The assumptions and testing are valid. However, MCE is quite fast at this. MCE has bin/mce_grep (a parallel wrapper for the grep binary) and examples/egrep.pl (100% Perl code). Both run faster than the grep command.
$ time grep karl very_huge.file
nose cuke karl
real 0m2.127s
user 0m1.845s
sys 0m0.283s
$ time ./MCE-1.608/bin/mce_grep karl very_huge.file
nose cuke karl
real 0m1.061s
user 0m2.176s
sys 0m1.616s
$ time ./MCE-1.608/examples/egrep.pl karl very_huge.file
nose cuke karl
real 0m0.690s
user 0m2.165s
sys 0m0.362s
The MCE::Grep has an alternative mode by appending the "_f" suffix and reading the file directly.
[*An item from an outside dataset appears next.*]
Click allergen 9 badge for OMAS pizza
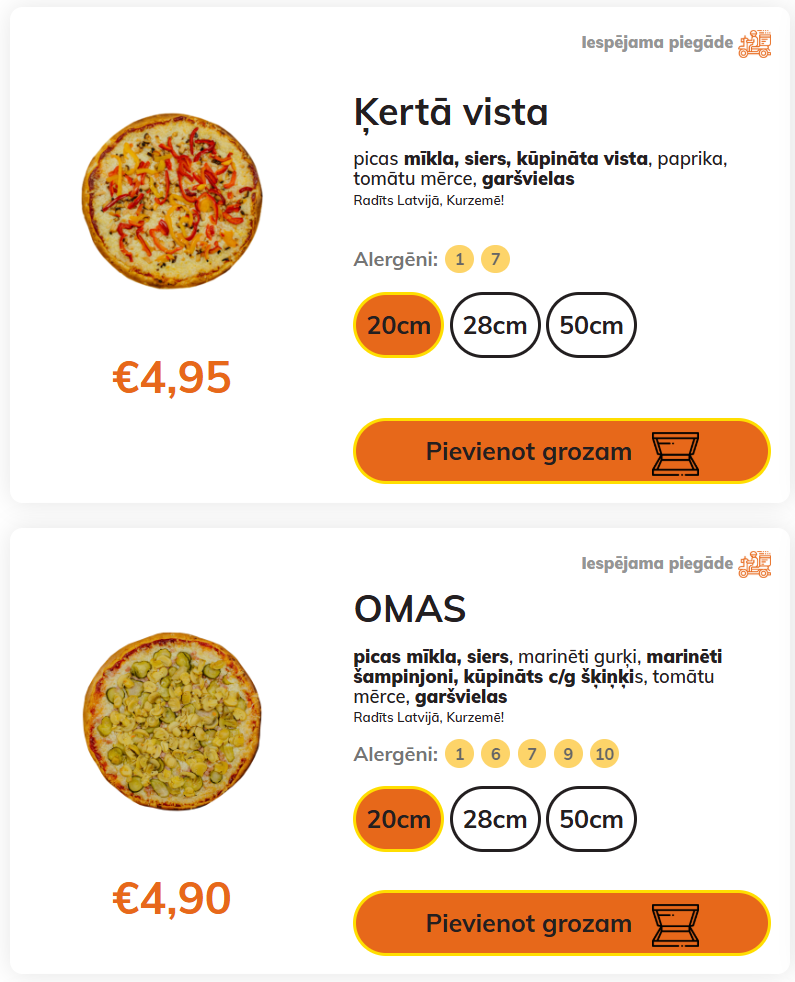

That runs in 8.5 seconds. The overhead is from calling the code block once per each line. Thus, use egrep.pl residing inside the examples directory.
# open( my $fh, '<', 'very_huge.file' );
# my @result = mce_grep { /karl/ } $fh;
# close $fh;
my @result = mce_grep_f { /karl/ } 'very_huge.file';
The following code snippet parses the 2 GiB file in 1 second.
use MCE::Loop;
use Time::HiRes qw( time );
MCE::Loop::init( { max_workers => 4, use_slurpio => 1 } );
my $start = time;
my $pattern = 'karl';
my @result = mce_loop_f {
my ($mce, $slurp_ref, $chunk_id) = @_;
## Quickly determine if a match is found.
## Basically, only process slurped chunk if true.
if ($$slurp_ref =~ /$pattern/im) {
my @matches;
open my $MEM_FH, '<', $slurp_ref;
binmode $MEM_FH, ':raw';
while (<$MEM_FH>) { push @matches, $_ if (/$pattern/); }
close $MEM_FH;
MCE->gather(@matches);
}
} 'very_huge.file';
print join('', @result);
printf "Took %.3f seconds\n", time - $start;